##### Records for this exercise
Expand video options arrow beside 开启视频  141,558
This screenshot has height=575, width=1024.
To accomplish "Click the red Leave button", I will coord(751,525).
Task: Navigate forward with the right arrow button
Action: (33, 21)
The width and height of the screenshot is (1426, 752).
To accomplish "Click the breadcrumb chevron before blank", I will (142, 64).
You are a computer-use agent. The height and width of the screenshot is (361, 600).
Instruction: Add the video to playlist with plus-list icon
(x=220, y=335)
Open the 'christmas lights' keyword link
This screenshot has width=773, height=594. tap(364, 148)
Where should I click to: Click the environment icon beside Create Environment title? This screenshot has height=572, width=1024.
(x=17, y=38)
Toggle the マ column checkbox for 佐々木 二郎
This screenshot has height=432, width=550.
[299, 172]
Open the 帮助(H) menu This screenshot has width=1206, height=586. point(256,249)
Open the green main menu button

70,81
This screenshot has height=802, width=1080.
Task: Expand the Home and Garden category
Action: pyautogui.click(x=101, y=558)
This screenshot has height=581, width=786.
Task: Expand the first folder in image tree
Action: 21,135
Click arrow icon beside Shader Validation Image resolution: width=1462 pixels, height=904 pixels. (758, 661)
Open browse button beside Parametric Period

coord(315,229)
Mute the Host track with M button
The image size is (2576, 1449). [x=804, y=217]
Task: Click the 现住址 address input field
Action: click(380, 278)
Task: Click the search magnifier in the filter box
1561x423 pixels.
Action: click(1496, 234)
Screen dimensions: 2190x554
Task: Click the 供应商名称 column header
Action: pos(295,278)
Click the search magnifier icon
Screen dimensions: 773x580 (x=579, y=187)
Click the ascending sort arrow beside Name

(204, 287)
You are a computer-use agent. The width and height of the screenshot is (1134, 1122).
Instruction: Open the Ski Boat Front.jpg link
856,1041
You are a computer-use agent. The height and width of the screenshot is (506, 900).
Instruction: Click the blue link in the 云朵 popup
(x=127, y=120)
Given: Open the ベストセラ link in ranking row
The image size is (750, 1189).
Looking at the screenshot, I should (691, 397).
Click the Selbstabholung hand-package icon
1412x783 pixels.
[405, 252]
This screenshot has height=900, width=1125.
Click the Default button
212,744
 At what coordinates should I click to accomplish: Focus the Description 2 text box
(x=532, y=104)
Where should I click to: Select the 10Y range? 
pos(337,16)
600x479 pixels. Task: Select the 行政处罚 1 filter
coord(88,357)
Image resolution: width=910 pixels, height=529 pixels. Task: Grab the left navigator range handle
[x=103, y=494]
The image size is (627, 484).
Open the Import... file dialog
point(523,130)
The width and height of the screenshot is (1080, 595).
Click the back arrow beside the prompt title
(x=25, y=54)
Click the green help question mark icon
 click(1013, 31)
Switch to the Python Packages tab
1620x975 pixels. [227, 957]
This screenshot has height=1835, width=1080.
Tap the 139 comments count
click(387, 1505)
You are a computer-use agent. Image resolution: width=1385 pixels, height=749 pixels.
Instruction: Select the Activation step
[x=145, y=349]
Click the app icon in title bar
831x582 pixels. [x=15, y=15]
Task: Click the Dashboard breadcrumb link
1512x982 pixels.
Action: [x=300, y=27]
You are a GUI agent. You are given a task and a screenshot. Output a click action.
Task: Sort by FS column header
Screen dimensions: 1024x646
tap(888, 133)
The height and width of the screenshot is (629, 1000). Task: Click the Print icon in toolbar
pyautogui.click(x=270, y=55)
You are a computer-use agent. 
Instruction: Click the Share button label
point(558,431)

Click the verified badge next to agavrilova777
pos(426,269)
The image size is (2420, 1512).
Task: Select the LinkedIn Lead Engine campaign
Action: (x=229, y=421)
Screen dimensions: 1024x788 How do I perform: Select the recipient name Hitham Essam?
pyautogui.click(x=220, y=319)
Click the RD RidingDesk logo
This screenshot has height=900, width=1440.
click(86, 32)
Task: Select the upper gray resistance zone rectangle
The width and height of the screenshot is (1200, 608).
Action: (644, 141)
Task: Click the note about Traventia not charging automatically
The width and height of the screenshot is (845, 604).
##########
** Work request **
Copy each line of the data above exactly as it appears.

** Written response **
Expand video options arrow beside 开启视频  141,558
This screenshot has height=575, width=1024.
To accomplish "Click the red Leave button", I will coord(751,525).
Task: Navigate forward with the right arrow button
Action: (33, 21)
The width and height of the screenshot is (1426, 752).
To accomplish "Click the breadcrumb chevron before blank", I will (142, 64).
You are a computer-use agent. The height and width of the screenshot is (361, 600).
Instruction: Add the video to playlist with plus-list icon
(x=220, y=335)
Open the 'christmas lights' keyword link
This screenshot has width=773, height=594. tap(364, 148)
Where should I click to: Click the environment icon beside Create Environment title? This screenshot has height=572, width=1024.
(x=17, y=38)
Toggle the マ column checkbox for 佐々木 二郎
This screenshot has height=432, width=550.
[299, 172]
Open the 帮助(H) menu This screenshot has width=1206, height=586. point(256,249)
Open the green main menu button

70,81
This screenshot has height=802, width=1080.
Task: Expand the Home and Garden category
Action: pyautogui.click(x=101, y=558)
This screenshot has height=581, width=786.
Task: Expand the first folder in image tree
Action: 21,135
Click arrow icon beside Shader Validation Image resolution: width=1462 pixels, height=904 pixels. (758, 661)
Open browse button beside Parametric Period

coord(315,229)
Mute the Host track with M button
The image size is (2576, 1449). [x=804, y=217]
Task: Click the 现住址 address input field
Action: click(380, 278)
Task: Click the search magnifier in the filter box
1561x423 pixels.
Action: click(1496, 234)
Screen dimensions: 2190x554
Task: Click the 供应商名称 column header
Action: pos(295,278)
Click the search magnifier icon
Screen dimensions: 773x580 (x=579, y=187)
Click the ascending sort arrow beside Name

(204, 287)
You are a computer-use agent. The width and height of the screenshot is (1134, 1122).
Instruction: Open the Ski Boat Front.jpg link
856,1041
You are a computer-use agent. The height and width of the screenshot is (506, 900).
Instruction: Click the blue link in the 云朵 popup
(x=127, y=120)
Given: Open the ベストセラ link in ranking row
The image size is (750, 1189).
Looking at the screenshot, I should (691, 397).
Click the Selbstabholung hand-package icon
1412x783 pixels.
[405, 252]
This screenshot has height=900, width=1125.
Click the Default button
212,744
 At what coordinates should I click to accomplish: Focus the Description 2 text box
(x=532, y=104)
Where should I click to: Select the 10Y range? 
pos(337,16)
600x479 pixels. Task: Select the 行政处罚 1 filter
coord(88,357)
Image resolution: width=910 pixels, height=529 pixels. Task: Grab the left navigator range handle
[x=103, y=494]
The image size is (627, 484).
Open the Import... file dialog
point(523,130)
The width and height of the screenshot is (1080, 595).
Click the back arrow beside the prompt title
(x=25, y=54)
Click the green help question mark icon
 click(1013, 31)
Switch to the Python Packages tab
1620x975 pixels. [227, 957]
This screenshot has height=1835, width=1080.
Tap the 139 comments count
click(387, 1505)
You are a computer-use agent. Image resolution: width=1385 pixels, height=749 pixels.
Instruction: Select the Activation step
[x=145, y=349]
Click the app icon in title bar
831x582 pixels. [x=15, y=15]
Task: Click the Dashboard breadcrumb link
1512x982 pixels.
Action: [x=300, y=27]
You are a GUI agent. You are given a task and a screenshot. Output a click action.
Task: Sort by FS column header
Screen dimensions: 1024x646
tap(888, 133)
The height and width of the screenshot is (629, 1000). Task: Click the Print icon in toolbar
pyautogui.click(x=270, y=55)
You are a computer-use agent. 
Instruction: Click the Share button label
point(558,431)

Click the verified badge next to agavrilova777
pos(426,269)
The image size is (2420, 1512).
Task: Select the LinkedIn Lead Engine campaign
Action: (x=229, y=421)
Screen dimensions: 1024x788 How do I perform: Select the recipient name Hitham Essam?
pyautogui.click(x=220, y=319)
Click the RD RidingDesk logo
This screenshot has height=900, width=1440.
click(86, 32)
Task: Select the upper gray resistance zone rectangle
The width and height of the screenshot is (1200, 608).
Action: (644, 141)
Task: Click the note about Traventia not charging automatically
The width and height of the screenshot is (845, 604).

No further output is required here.